A partire dalla curiosità che ha spinto Profili ad andare ad approfondire il mondo in bianco nero della pittura della Tomassoni inizia uno scambio e un confronto tra i due che in pieno periodo covid si sviluppa per mesi, principalmente a distanza. I messaggi scambiati dai due accompagnano e fanno da scenario ai lavori che portano l’artista ad elaborare una nuova pittura.

Un corpus di tavole con un bianco nero lavorato a spatola a simulare alla vista una materia che al tocco non trovi. Un inno – discreto, e allo stesso tempo, potente - alla bellezza della natura umbra in cui l’essere umano sembra al momento non trovare posto ed è rappresentato solo da pochi segni lasciati in balia del tempo.

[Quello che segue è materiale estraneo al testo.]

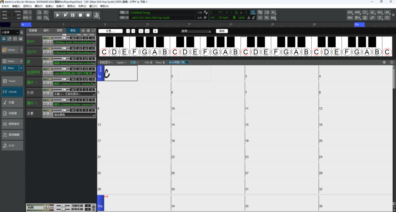Image resolution: width=396 pixels, height=212 pixels.
Task: Click the 帮助 button above the piano
Action: 222,31
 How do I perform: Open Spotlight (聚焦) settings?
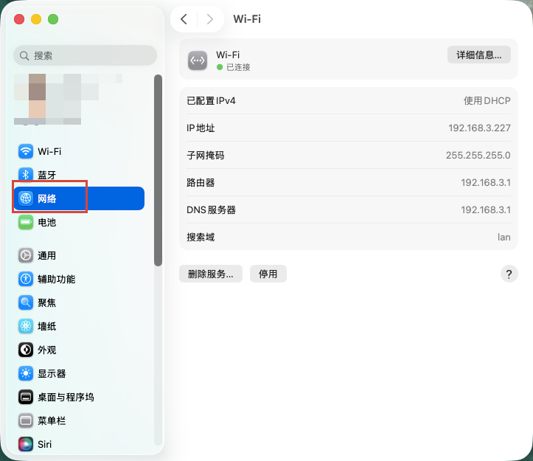coord(82,302)
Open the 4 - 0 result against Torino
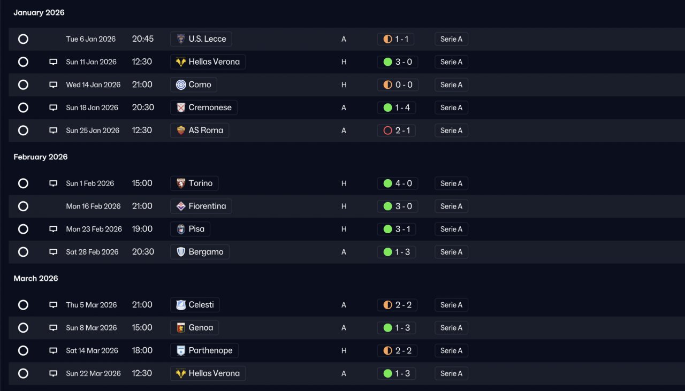This screenshot has height=391, width=685. (397, 183)
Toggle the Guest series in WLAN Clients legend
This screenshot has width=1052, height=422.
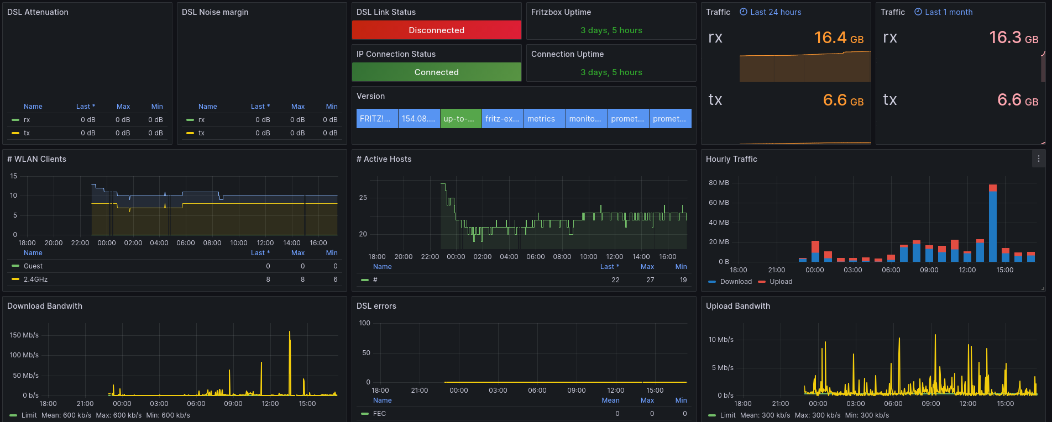click(x=33, y=266)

Se le opere della Tomassoni sono decise nel dare forma alla storia e nel raccogliere senza inganni, la sensibilità, gli umori e il punto di vista dell’artista a confronto degli stimoli e delle sfide lanciate da Profili, la chiave di lettura dell’intero progetto è dato dal rapporto tra la pittura e la parte scritta, quella che raccoglie lo scambio di pensieri tra i due durante i lavori.

Otto mesi di pittura e un scritto – una specie di lunga, lunghissima lettera scritta a quattro mani – racchiusi in un catalogo d’arte che, attraverso le emozioni vissute, i numerosi rimandi e i svariati ricordi di vita vissuta, diviene un potente inno al mondo delle donne.